Tuesday, February 17, 2009

Dial M for Motivation

Sharon Wildwind

How’s it going with those New Year’s resolutions?

Mine are going just fine, thanks for asking. They’re going fine because I didn’t make any. My husband and I decided a long time ago that instead of pegging resolutions to one day a year, we’d let them come along naturally. If I suddenly realized, in the middle of a bath on the evening of June 12th that my life needed to go in a different direction, well, why not?

If I did have a resolution right now, it would be to end daylight savings time. Of course, that would be a rant, not a resolution. So, here goes the rant:

The original purpose of DST (during both World Wars) was to save electricity. Here are some characteristics of the U.S. society that existed at those times, (more during World War I, than World War II), and made the savings from daylight savings time feasible.

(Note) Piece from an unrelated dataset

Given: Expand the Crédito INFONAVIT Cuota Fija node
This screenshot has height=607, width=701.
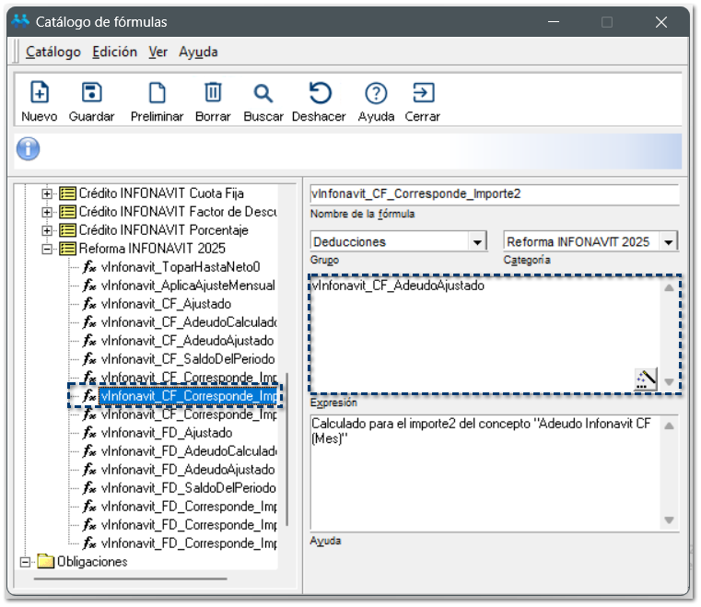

~ society was primarily rural. It was the setting and rising of the sun that determined when a work day began or ended.

~ there were very few uses for electricity other than to provide lighting, telephone service, radio, limited electric trolley service, and run industrial machines.

~Telephone service was self-limiting. No one would even think of making a call between the hours of nine PM and nine AM, except in emergencies.

~Ditto, radio. Other than the clear channel stations with a huge output, radio signed off the air immediately after the ten o’clock news.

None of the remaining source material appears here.